It wasnt really an issue until now πŸ˜†. Who would have though a founding member of NATO would go to the other side!

But Europe weaned themselves off Russian gas, they can rebuild their own domestic defence industry.

[–] [email protected] 33 points 3 days ago (2 children)

Yet another clue pointing the way to free software. Maybe this time they'll follow it?

[–] [email protected] 15 points 3 days ago (1 children)

Nah, they'll use proprietary EU software instead. That'll solve everything. Promise ;)

[–] [email protected] 7 points 2 days ago

Better that than proprietary US software I guess 🀷 But yes, EU digital infrastructure should run on FOSS software as much as possible

[–] [email protected] 5 points 3 days ago

That'll be nice, but think about Siemens: they are totally depending on Microsoft. Should I mention governments as well? EU can invest heavily in well established software companies like Canonical (UK based, creator of Ubuntu) which had their own OS for mobile (Ubuntu Touch).

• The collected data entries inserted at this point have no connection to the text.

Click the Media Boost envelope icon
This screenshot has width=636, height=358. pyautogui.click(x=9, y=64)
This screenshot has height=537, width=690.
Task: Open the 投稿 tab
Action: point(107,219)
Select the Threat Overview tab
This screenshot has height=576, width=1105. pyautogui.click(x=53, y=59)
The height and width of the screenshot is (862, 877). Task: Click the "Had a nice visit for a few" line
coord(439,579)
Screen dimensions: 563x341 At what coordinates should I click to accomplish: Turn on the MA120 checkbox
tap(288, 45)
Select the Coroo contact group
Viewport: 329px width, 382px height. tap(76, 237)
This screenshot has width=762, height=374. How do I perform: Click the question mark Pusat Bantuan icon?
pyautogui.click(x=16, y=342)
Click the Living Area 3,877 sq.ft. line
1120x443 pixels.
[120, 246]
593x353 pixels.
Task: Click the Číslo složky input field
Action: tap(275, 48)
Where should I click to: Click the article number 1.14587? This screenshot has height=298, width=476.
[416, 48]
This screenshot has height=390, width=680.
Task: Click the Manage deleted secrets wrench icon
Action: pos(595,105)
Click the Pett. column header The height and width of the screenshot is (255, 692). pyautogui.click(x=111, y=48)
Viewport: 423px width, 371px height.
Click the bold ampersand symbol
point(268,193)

[–] [email protected] 16 points 2 days ago (1 children)

Go for all Linux, all open source

[–] [email protected] 9 points 2 days ago

The MS lobby is too strong. Many years and many countries tried to get away to linux and many ended up going back because of lobbying or just because it's simpler to pay millions to a single place.

[–] [email protected] 10 points 2 days ago* (last edited 2 days ago) (1 children)

That's just article about software. Software is easy replaceable and relativly low cost compared to hardware. And who needs software if you don't have hardware to run it.

Europe is lacking semiconductor companies after almost all died. The last one are NXP and Infineon but can't compare them to TSMC Intel or Samsung. ARM is just a documentation and licensing company. TSMC foundry in Dresden is planned for 2027 and it's at most 22nm process for cars. If China starts with Taiwan only country capable to go lower than 5nm is USA and maybe Samsung in Korea right now.

[–] [email protected] 3 points 1 day ago

There's STMicroelectronics too.

[–] [email protected] 14 points 3 days ago

Decades of willful ignorance and now they're stating the obvious as if it came as a biblical revelation.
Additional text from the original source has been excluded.